How Far has A.I. come in 2019

Aditya Rana
4 min readJul 31, 2019

Nowadays, it is very common for a word like A.I. (artificial intelligence) to be used so often that it’s meaning becomes kind of diluted. It isn’t hard for you to spot it casually thrown around in a product’s marketing campaign (even though it usually has nothing to do with it).

The fact that people love to imagine a terminator like scenario each time they think of A.I. also isn’t of much help. What sci-fi movies usually demonstrate is artificial ‘general’ intelligence, which we are really far from achieving as of now. But still, renowned physicist Stephen Hawking has repeatedly told that A.I. will take off on it’s own and re-design itself with an ever increasing rate and outpace biological evolution. And so, OpenAI was founded by Elon Musk in which many companies and individuals pledged for development of A.I. in a regulated manner to which microsoft recently donated a billion dollars. Speaking of Elon Musk, his company NeuraLink unveiled a brain machine interface on the 17th of July.

A.I. is being used to:

  • Aid healthcare by going through heaps and heaps of data to accurately diagnose people with diseases like cancer.
  • Converse over the phone to make reservations in a manner that people didn’t even realise that the voice wasn’t that of a human (Google duplex).
  • Translate languages in real time with the same accuracy as that of a person.
  • Performing automated background checks on people to determine whether or not they should be given a house on rent.
  • Recognise objects by just using a smartphone camera (Google lens and Pinterest lens).
  • Develop fully autonomous driving systems (Tesla autopilot).
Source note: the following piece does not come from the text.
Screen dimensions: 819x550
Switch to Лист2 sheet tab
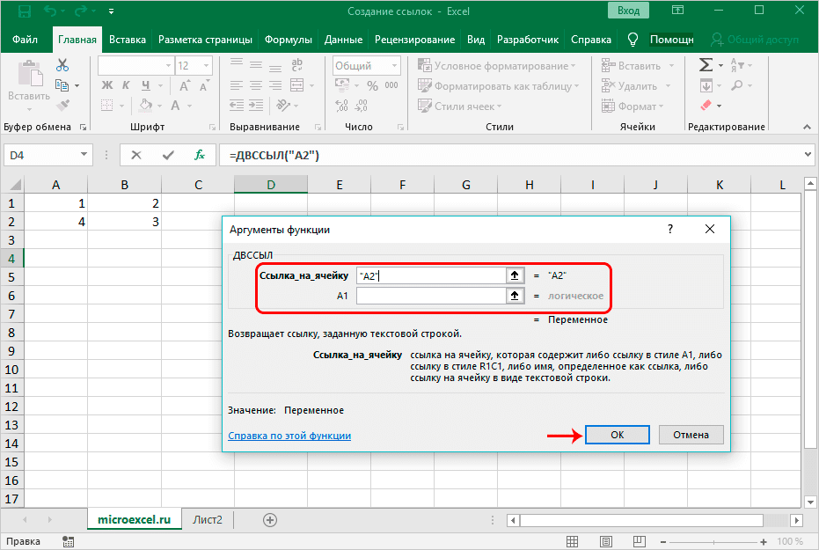(x=208, y=520)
Some people argue that even though headlines scream of dozens of innovations (which they quite possibly will continue to) we have hit a plateau, and they are right too. All recent developments in this field feel like improvements or modifications to things that were previously possible (with the exception of deepfakes in my view).
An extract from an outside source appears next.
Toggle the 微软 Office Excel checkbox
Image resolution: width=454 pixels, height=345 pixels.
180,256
Some shortcomings A.I. still have:

  • They need a ton of data in the form of data sets to be of any use. So people have to spend thousands of hours just to label the data being fed to those systems.
  • A.I. may become biased if the data being entered is biased too. This has happened to many companies who trained A.I to choose people for jobs. In the end, some of them ended up favouring men over women for various reasons.
  • As A.I. becomes more and more complex with time, it becomes harder to pinpoint what sort of experiences led to a failure.

How governments are using AI to change the geopolitics landscape…

Recently, Donald Trump signed an executive order launching ‘American AI Initiative’ aimed to make federal agencies focus on AI but skeptics argue that little funding is available.

Now let’s have a look at china. In a province called Tianjin $16 billion alone is invested for AI based applications. You may wonder how the US being leapfrogged by China. I believe that is because the communist party of china is not answerable to anyone, not even it’s people while the US government keeps getting stuck in security concerns (not like it’s a bad thing).

Nations look forward to pushing development in AI as the next space or nuclear weapons race and only we can only imagine what consequences it brings.

A.I. has come a long way but still needs to go further. One can only imagine how it will revolutionises our daily lives.